An excerpt from Burgess’s synopsis for the ballet suite Mr WS

Mr WS is one of Burgess’s most accomplished and more ambitious compositions. Comprised of nine movements for full orchestra, the suite is around 36 minutes long and combines musical form and instrumentation from the Elizabethan era with the tonality and compositional styles of early 20th century English composers and Hollywood film-music composers such as Miklós Rózsa and Elmer Bernstein.

The Prelude is a bustling movement which opens in C major and depicts Shakespeare’s departure from Stratford, his arrival in London to make his fortune and his meeting of the Earl of Southampton. Burgess describes the movement as ‘brisk and purposeful’ and the score features sweeping string melodies, martial themes (including a theme also used in Burgess’s Manchester Overture and Mediations and Fugues), bursts of dissonant brass chords (suggesting horror at the sight of plague-ridden corpses) and a grand climax in the style of a post-war Hollywood epic opening credits sequence.

The lively Prelude is followed by a slow Sarabande for muted strings with polyphonic texturing. The third movement is a short Galliard (an up-tempo triple-metre dance popular in 16th and 17th century Europe) in which the Dark Lady makes her first appearance. Burgess’s orchestration moves from a small Elizabethan-style court ensemble to full orchestra.

In the fourth movement (a Carol or ‘slower dance in triple’) Burgess depicts the rivalry between Shakespeare and the Earl of Southampton as they try to win the Dark Lady’s affections. Here, Burgess makes use of dual and triple rhythms alongside romantic melodies which gradually build across the oboe and strings, resulting in luxurious modal harmonies reminiscent of Vaughan Williams.

The Quodlibet (movement five, latin for ‘what you please’ and traditionally a composition in which well-known melodies and texts appear in various combinations) mirrors the musical style and livelier pace of the first movement and in keeping with the form features a quotation from Browning’s The Leaves be Green, which Burgess playfully develops with syncopated rhythms.

Tragedy dominates the sixth movement (The Death of Princes) as a repeating two-note funeral-march motif, building in intensity, portrays Shakespeare’s turmoil following the death of his son.
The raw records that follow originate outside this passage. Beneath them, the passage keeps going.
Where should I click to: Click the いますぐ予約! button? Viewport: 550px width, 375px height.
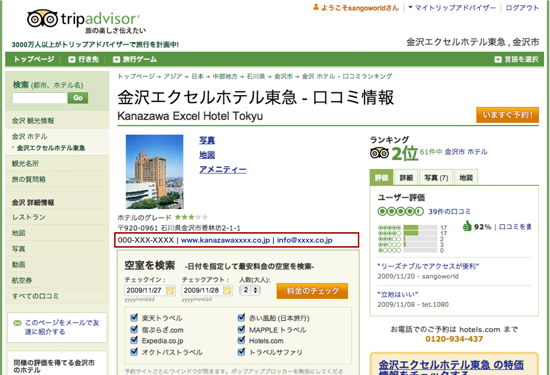[508, 115]
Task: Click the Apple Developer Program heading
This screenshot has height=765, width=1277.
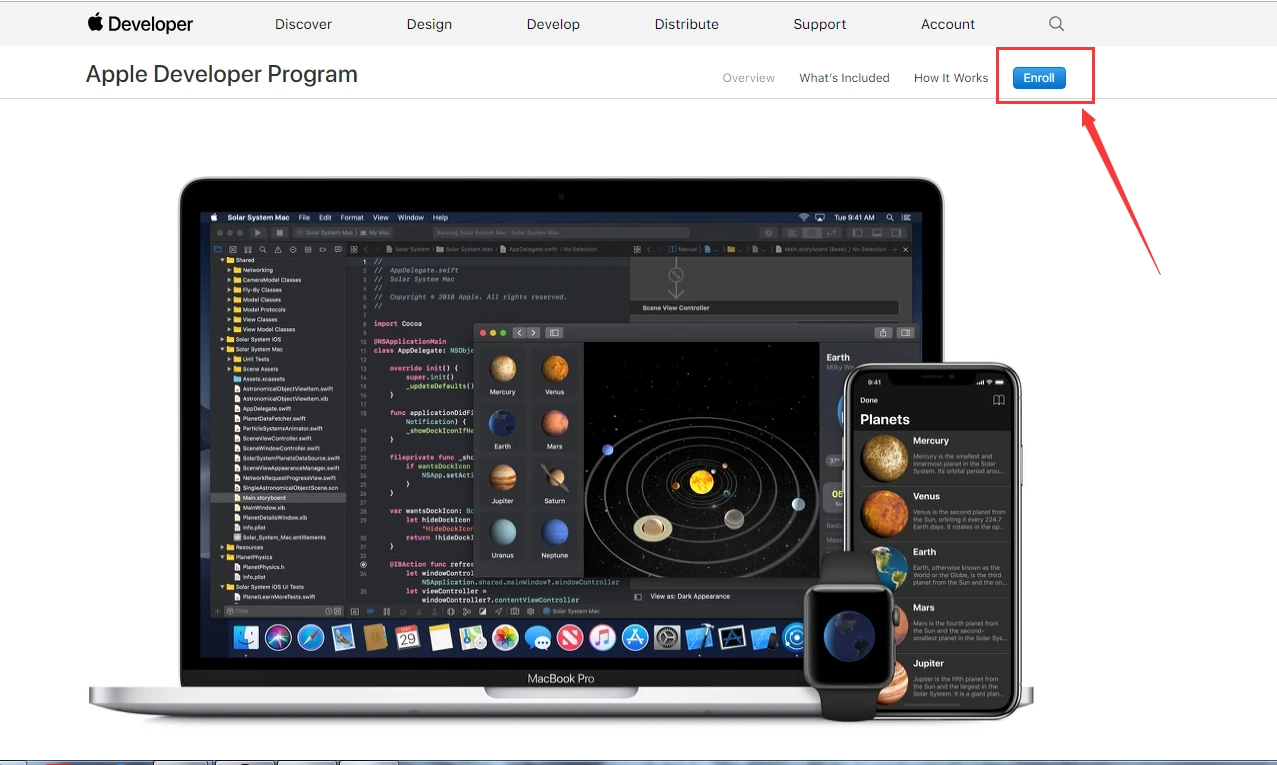Action: click(222, 74)
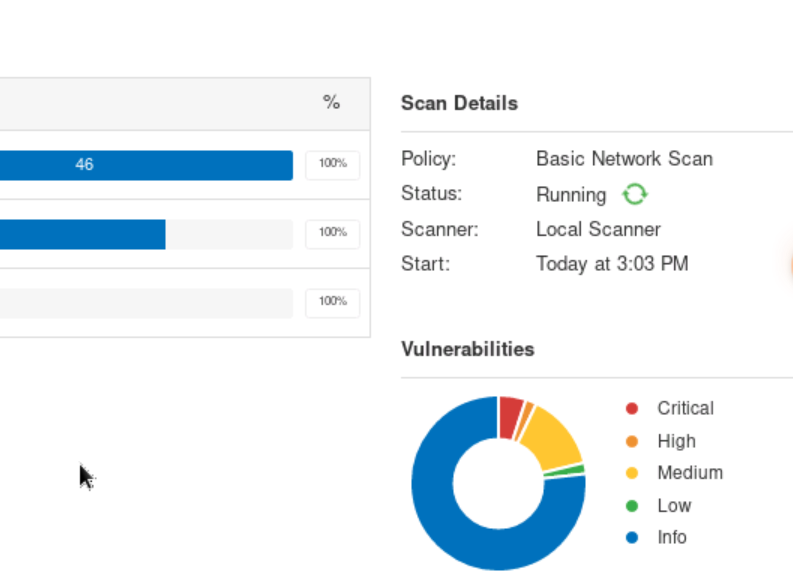The width and height of the screenshot is (793, 578).
Task: Click the 100% badge in first row
Action: coord(332,165)
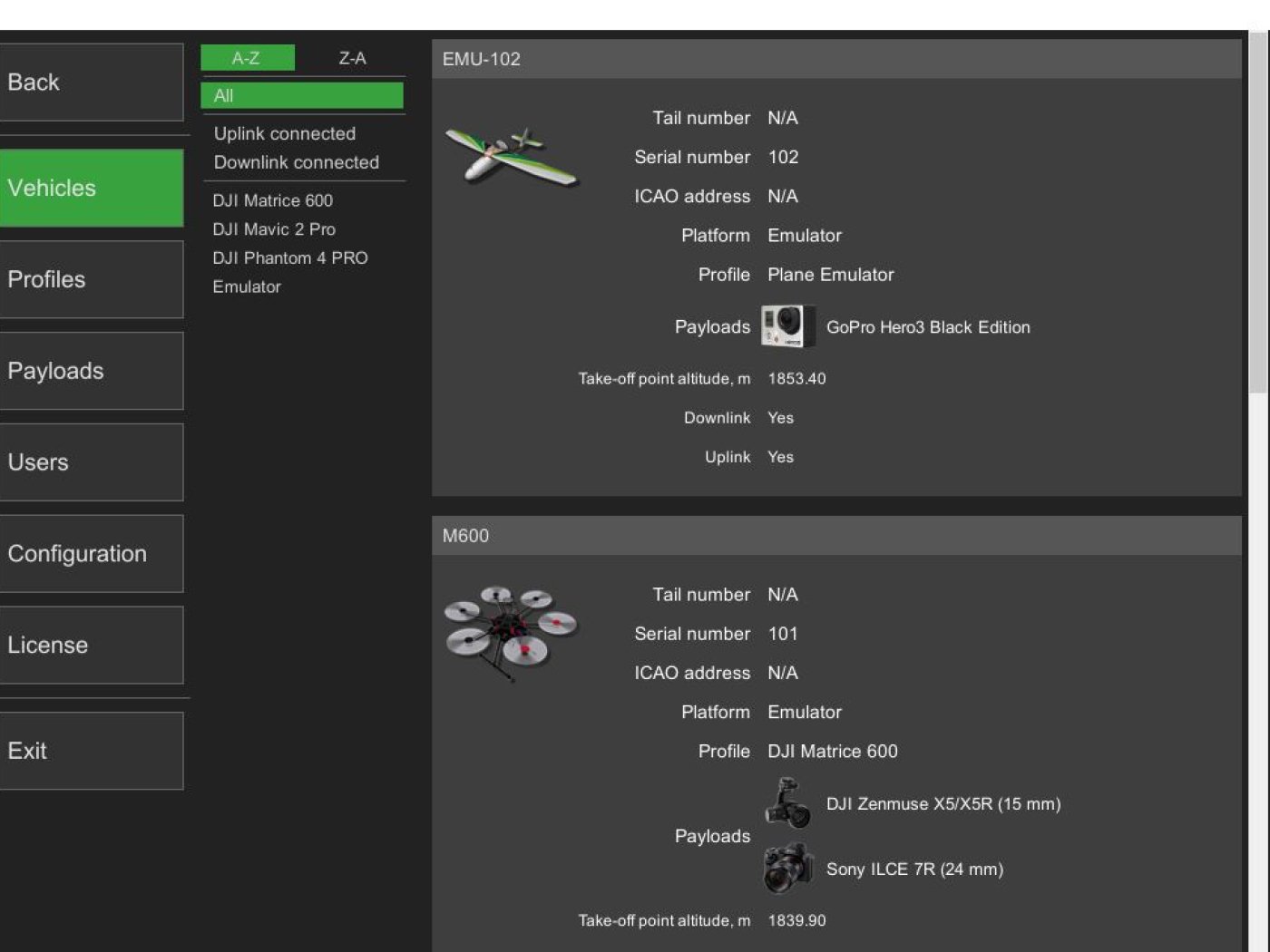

In the Opening of the Globe (movement seven) Burgess depicts Shakespeare’s elevation under James I with ‘an ensemble dance illustrating the Seven Ages of Man, as presented at the Globe.’ The movement is described by Paul Phillips in A Clockwork Counterpoint as beginning ‘energetically in D Dorian, with death represented by a string quartet and the soul’s ascent to heaven by a long ascending solo violin line.’

Following his collapse at the dance, Shakespeare is on his deathbed in the opening of movement eight Stratford, 1616. A solo violin towards the end of the movement once more symbolises mortality, with the gradual fading-out of the music mirroring the playwright’s final moments.
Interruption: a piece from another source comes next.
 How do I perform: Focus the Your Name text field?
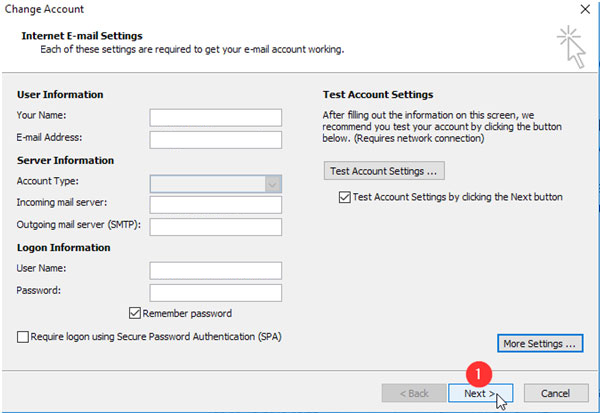(215, 118)
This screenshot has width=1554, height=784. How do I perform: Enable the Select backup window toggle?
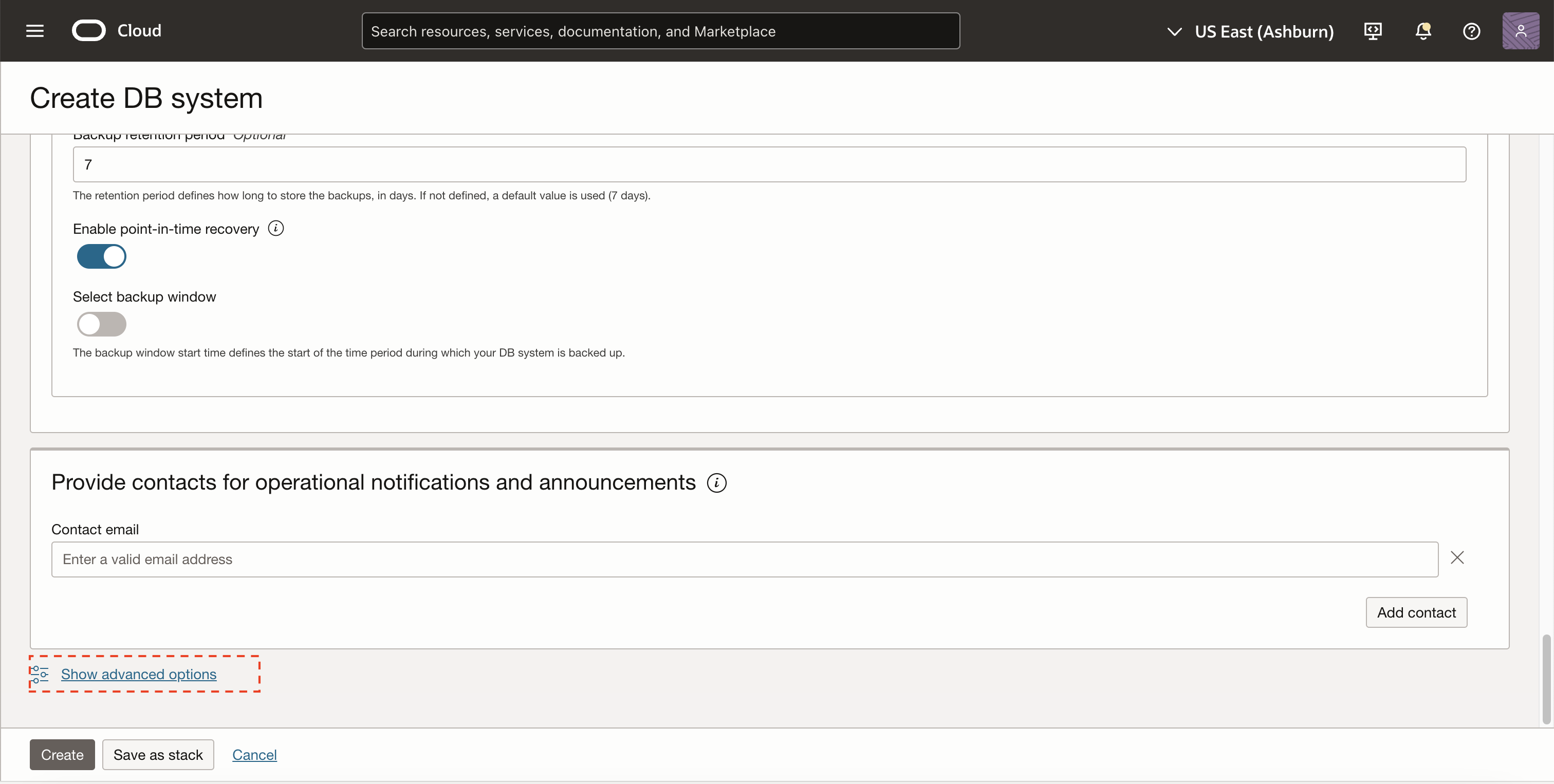(101, 324)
The suite’s final movement is a march titled Non Sanz Droict (after the motto on the coat of arms granted to Shakespeare’s father in 1596) and features rousing military-band-style passages and a central theme which quotes Burgess’s self-titled ‘mixolydian melody’ taken from his lost Symphony No.1 in E major.

Burgess’s ‘mixolydian melody’ as quoted in This Man and Music

Mr WS premiered in 1979 during a national BBC broadcast with the BBC Orchestra. An abridged version of the suite was also recorded by the BBC Scottish Symphony Orchestra in 1994 and featured in the BBC Radio 3 broadcast of An Airful of Burgess during the same year. The complete score is kept in the archives at the Anthony Burgess Centre at the Université d’Angers.